• How did the Earth form?

    The question of how the earth formed is one that has many scientific and religious answers and is the subject of one of the most controversial debates of all time.

    From the scientific viewpoint, the Earth would have had to form about 4.54 billion years since the earliest material in the solar system is dated back to about this time period.  It is scientifically accepted that the solar system including the earth was the result of a solar nebula that collapsed from the formation of the sun.

    The dust and gas from the solar nebula took about 10-20 million years to form into the earth starting with the molten centre of the Earth which cooled down to form a crust that allowed water to begin to accumulate.

    The moon, the main satellite of the Earth is believed to have formed about 4.5 billion years ago when an object that roughly was the size of Mars collided with the Earth causing a significant blow to the Earth.  It is theorized that some of the mass became Earth and the remaining chunk begin to orbit the Earth in what is now known as the moon.
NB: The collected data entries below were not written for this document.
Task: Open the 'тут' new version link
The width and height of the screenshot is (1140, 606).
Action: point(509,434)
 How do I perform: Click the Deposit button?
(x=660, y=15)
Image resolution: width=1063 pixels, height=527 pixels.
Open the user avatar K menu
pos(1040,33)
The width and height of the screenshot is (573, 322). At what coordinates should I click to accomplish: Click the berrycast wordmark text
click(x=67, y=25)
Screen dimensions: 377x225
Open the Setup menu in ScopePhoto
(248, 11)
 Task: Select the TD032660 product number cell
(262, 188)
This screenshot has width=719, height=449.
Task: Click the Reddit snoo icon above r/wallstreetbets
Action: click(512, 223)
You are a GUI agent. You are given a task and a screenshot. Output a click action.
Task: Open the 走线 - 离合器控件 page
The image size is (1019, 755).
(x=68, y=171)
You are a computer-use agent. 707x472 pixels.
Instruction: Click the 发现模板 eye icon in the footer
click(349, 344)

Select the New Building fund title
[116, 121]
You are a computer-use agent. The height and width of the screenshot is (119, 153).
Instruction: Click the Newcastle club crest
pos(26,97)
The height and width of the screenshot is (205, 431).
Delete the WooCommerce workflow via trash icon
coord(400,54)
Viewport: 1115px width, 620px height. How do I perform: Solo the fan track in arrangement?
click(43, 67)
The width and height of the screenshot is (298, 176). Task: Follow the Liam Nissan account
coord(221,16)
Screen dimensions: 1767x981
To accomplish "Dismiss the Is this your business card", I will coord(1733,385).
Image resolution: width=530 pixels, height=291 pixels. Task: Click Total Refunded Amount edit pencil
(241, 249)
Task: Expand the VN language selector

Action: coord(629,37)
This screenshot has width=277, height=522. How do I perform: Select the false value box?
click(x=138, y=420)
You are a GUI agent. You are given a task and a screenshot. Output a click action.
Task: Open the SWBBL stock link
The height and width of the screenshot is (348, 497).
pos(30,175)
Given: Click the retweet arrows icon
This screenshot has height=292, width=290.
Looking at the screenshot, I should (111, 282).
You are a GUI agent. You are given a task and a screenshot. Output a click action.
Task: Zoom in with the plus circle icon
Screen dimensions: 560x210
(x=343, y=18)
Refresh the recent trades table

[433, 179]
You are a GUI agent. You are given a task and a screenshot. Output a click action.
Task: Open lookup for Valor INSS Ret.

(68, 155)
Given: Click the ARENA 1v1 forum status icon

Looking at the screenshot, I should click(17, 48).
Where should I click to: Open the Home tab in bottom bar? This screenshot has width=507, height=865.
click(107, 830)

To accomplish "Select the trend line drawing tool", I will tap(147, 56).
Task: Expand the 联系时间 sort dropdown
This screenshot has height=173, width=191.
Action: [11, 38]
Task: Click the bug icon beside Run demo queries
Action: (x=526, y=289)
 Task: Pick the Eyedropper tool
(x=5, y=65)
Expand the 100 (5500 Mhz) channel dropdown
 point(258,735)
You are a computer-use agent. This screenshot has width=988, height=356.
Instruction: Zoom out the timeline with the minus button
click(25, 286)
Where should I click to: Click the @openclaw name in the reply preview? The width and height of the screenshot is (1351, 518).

    The atmosphere of the earth is thought to have formed from volcanic activity and escaping gassing.  The oceans on the earth were produced by water vapour from asteroids and other planets that may have collided with the earth.  Due to the greenhouse gases that exist in the atmosphere and solar activity around the earth the surface temperature of the earth remains high so that the oceans do not freeze up.

    Life on earth is scientifically attributed to evolution.   There have been five mass extinctions as defined by scientist with the last extinction destroying dinosaurs and other large reptiles but allowing some mammals to survive.  According to the theory of evolution over 65 million years ago mammals begin to adapt to their surroundings until eventually humans were formed.

    If Earth follows the same pattern of life that exists in the rest of the solar system in about 900 million years the oxygen on the earth will become too toxic for plants, water will disappear a few billion years later, and the average temperature of the earth will reach 70C.

    It is estimated that the Earth can remain host to human life for about 500 million more years a figure that can be extended for an additional 2.3 billion years if nitrogen was removed from the Earth’s atmosphere.